At first, the church decided to make minimal issue of it other than to alert the police. The attacks continued so they wrote an open letter to the group through the local daily paper. They outlined their position on the issues, which arose out of their reading of the Bible and responding to the call of Jesus on their lives, and said that regardless of the attacks they would not give in to this group. They would remain an open church community who welcomed everyone and stood up for those who were alienated, oppressed or marginalised. The attacks continued but the congregation felt empowered. They placed a large banner on the church that invited everyone to attend a rally that celebrated the unity and worth of humankind. It attracted hundreds of people turned up. Community leaders shared their own stories of human unity and representatives from more than 60 cultures offered gifts of their culture to the Australian community. When they had finished, the gathered people together received these gifts. Finally, an Aboriginal woman came forward and said that the gifts of her community would be fully offered into the community when justice prevailed. It was a powerful, grace-filled night that energised the wider community in love and peace.

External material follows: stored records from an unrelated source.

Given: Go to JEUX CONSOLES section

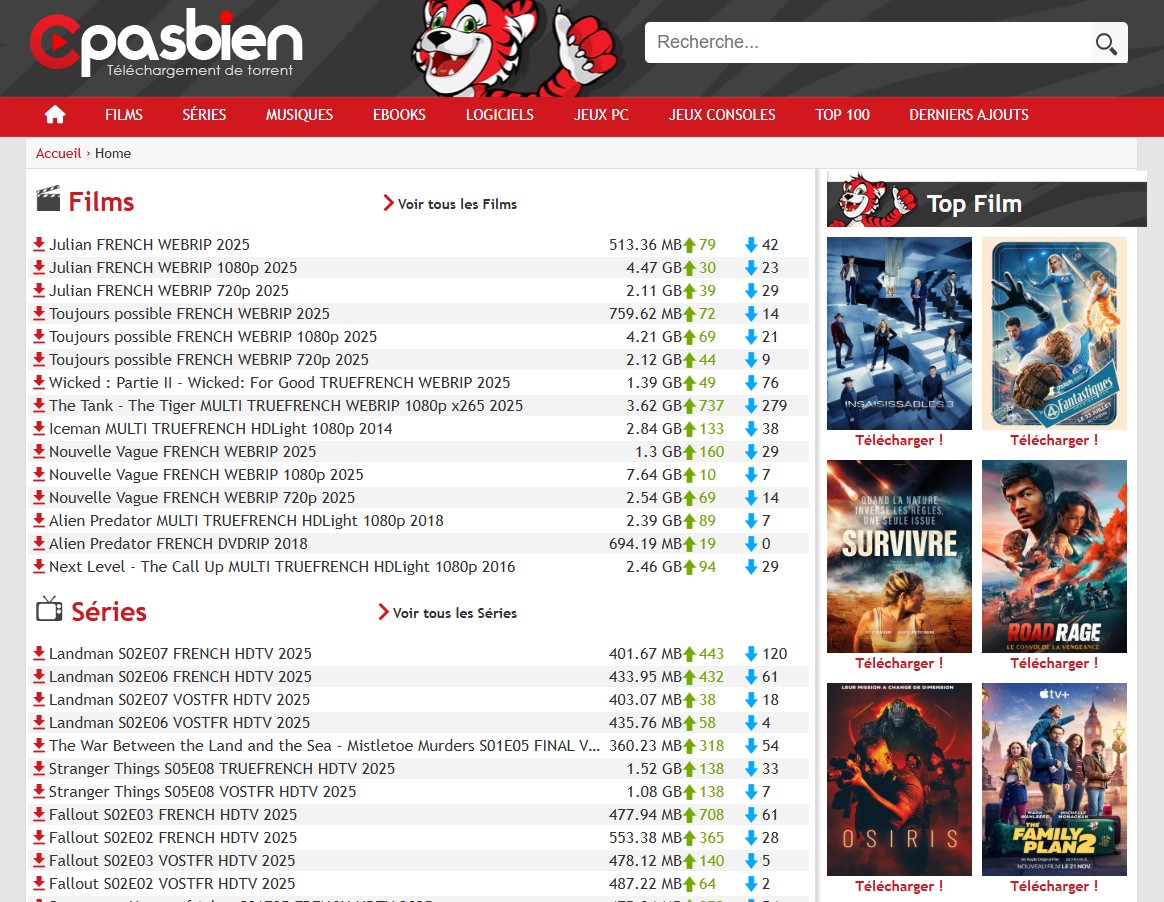Looking at the screenshot, I should click(722, 115).
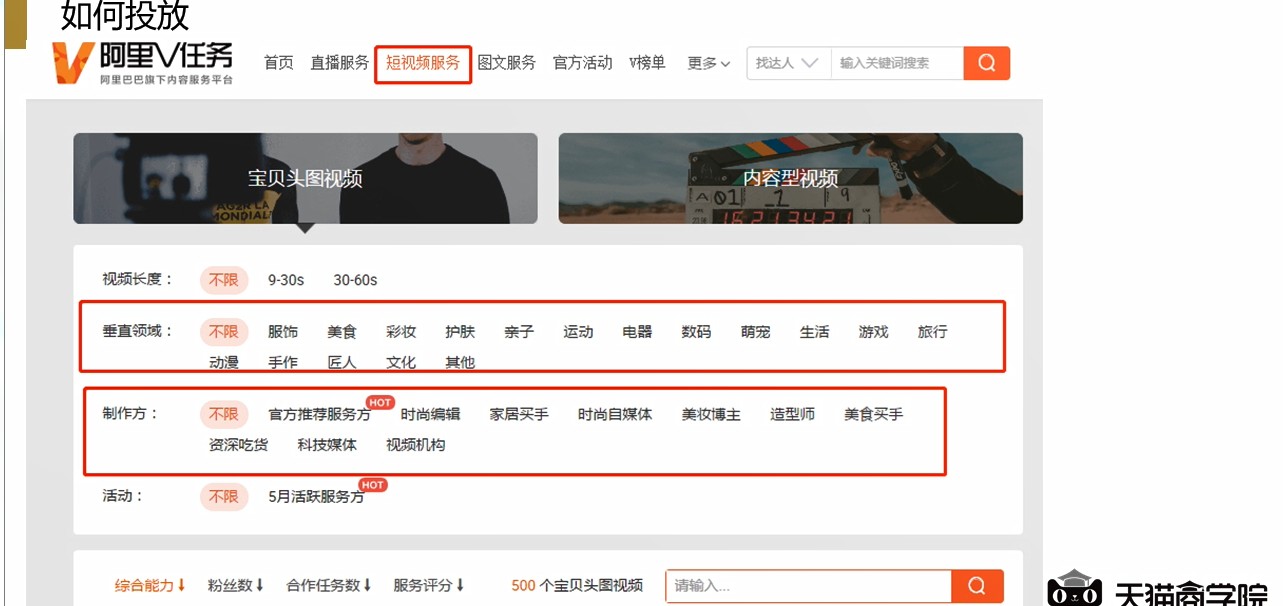Select the 9-30s video length filter
1283x606 pixels.
(x=285, y=280)

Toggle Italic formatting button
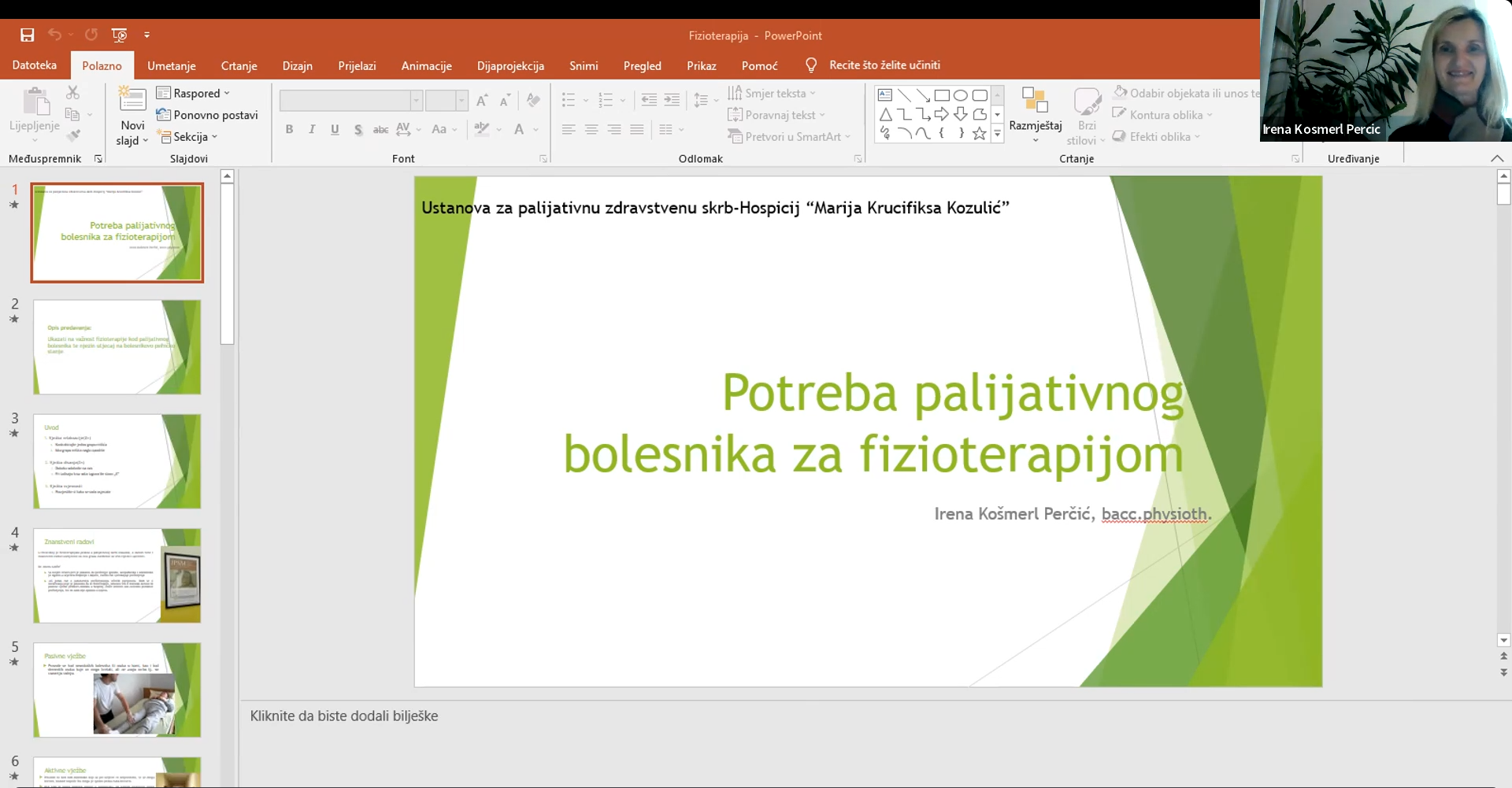click(312, 130)
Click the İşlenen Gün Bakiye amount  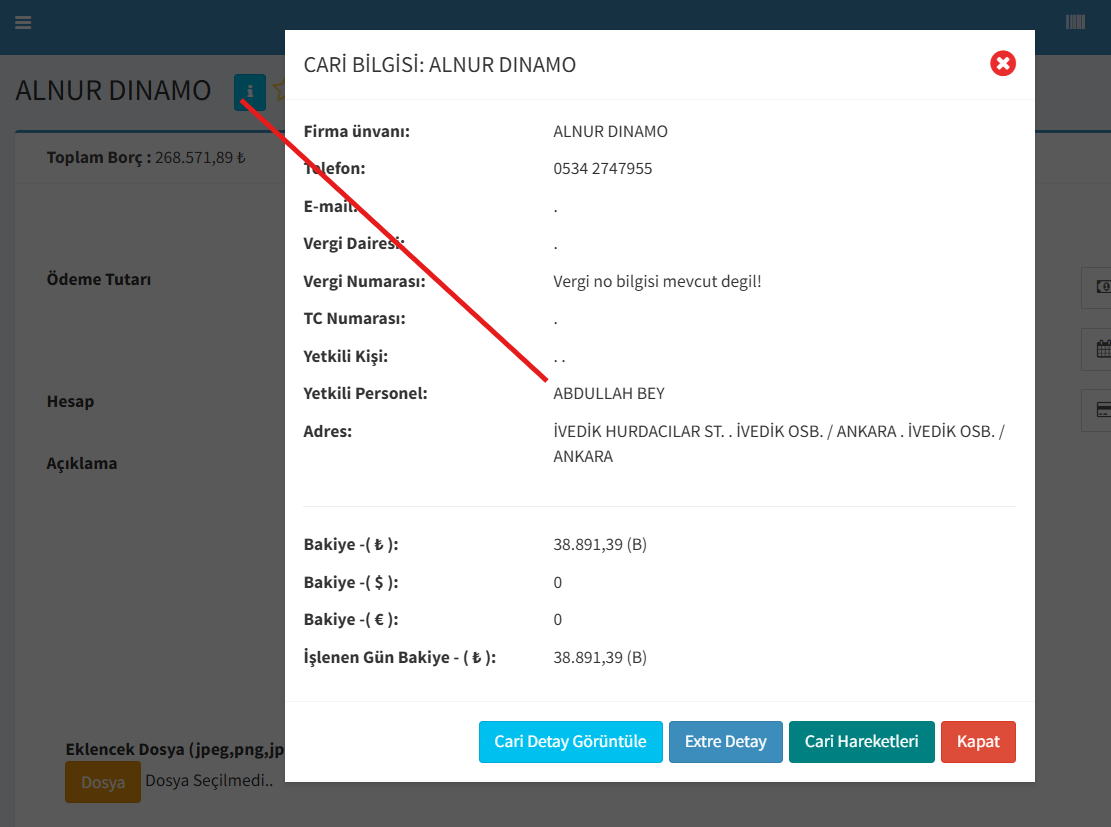tap(599, 658)
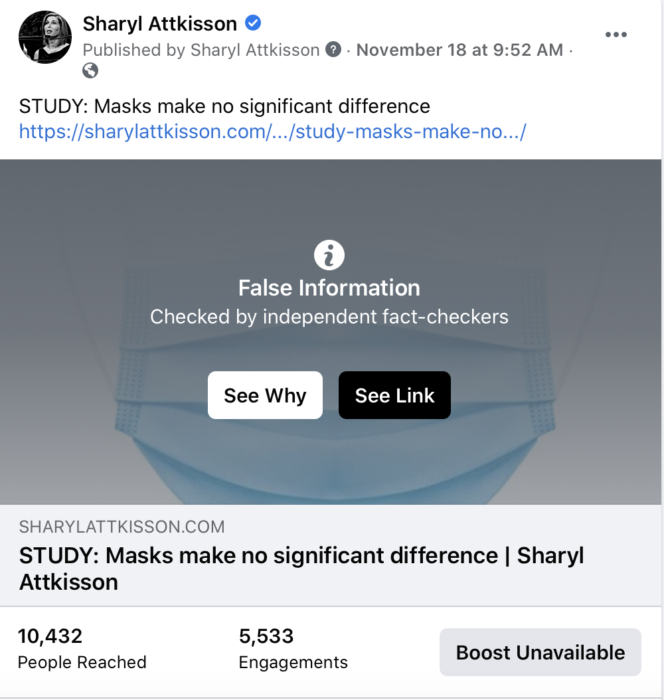View the 10,432 People Reached stat

pos(82,648)
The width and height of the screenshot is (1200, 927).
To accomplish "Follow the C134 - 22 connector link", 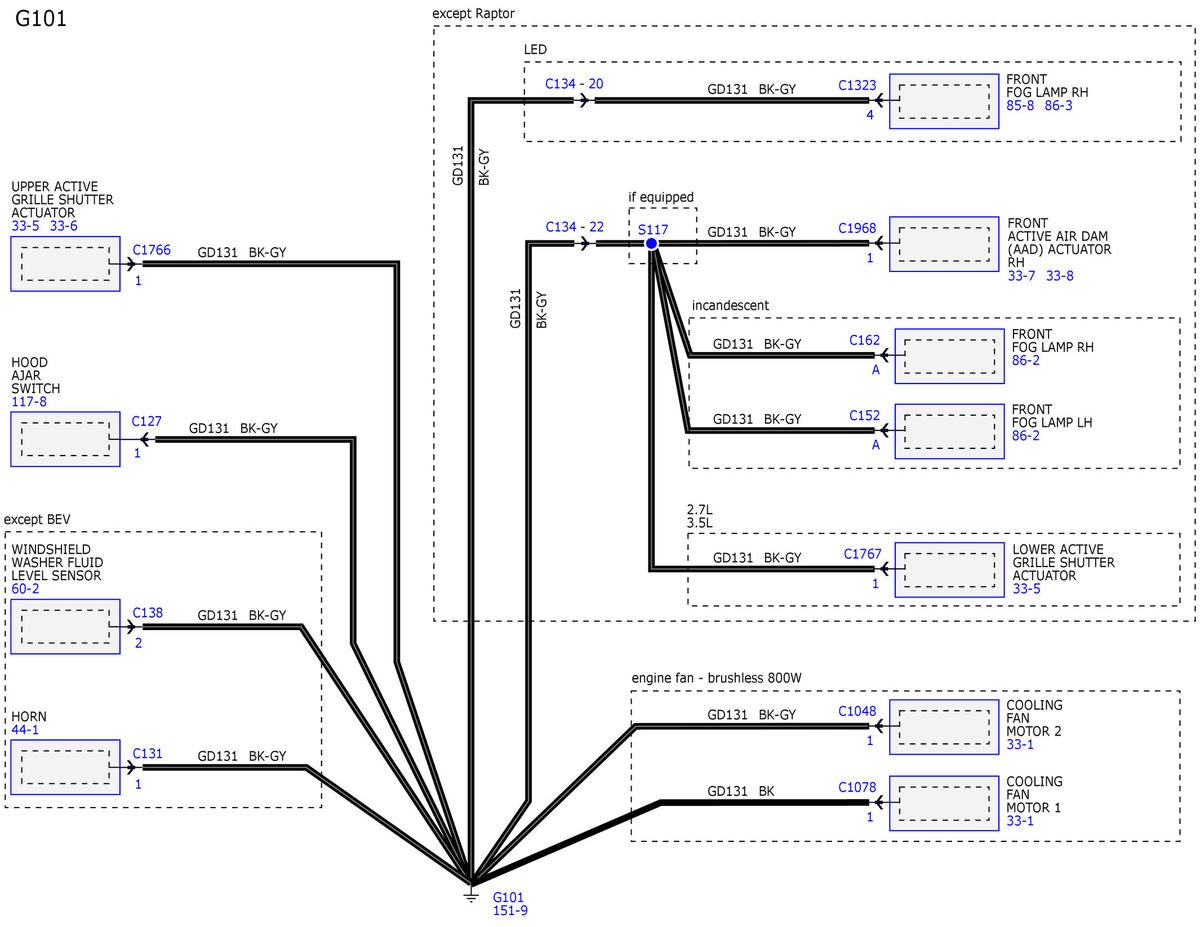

Many from the local community gathered in support of this small congregation. They lobbied police and parliamentarians on behalf of the congregation. One morning as the congregation moved out after worship, local community members had gathered carrying posters with slogans like, ‘if the police won’t defend this church, we will’. The church also made contact with other groups who had been attacked by the same group and worked to support them.

‘Blessed are you when you are persecuted for righteousness sake, for yours is the Kingdom of Heaven!’ From Dorothy’s story, we can understand something of the experience of powerlessness, fear and vulnerability of a small, faithful group who believe the Scriptures and seek to act on them in their communal and personal lives. There is persecution from those who disagree and feel threatened – it can be quite significant! Dorothy speaks of the fear she lived in for some months until she was able to share her experience and receive the peace of God through the support and encouragement of others (see ‘Everyday Passions’ – Dorothy McRae-McMahon, ABC Books 1998). There is also the sense of experiencing glimpses of the Kingdom of God amidst the persecution as others were drawn into the situation and the sense of community developed and the Spirit brought life and hope.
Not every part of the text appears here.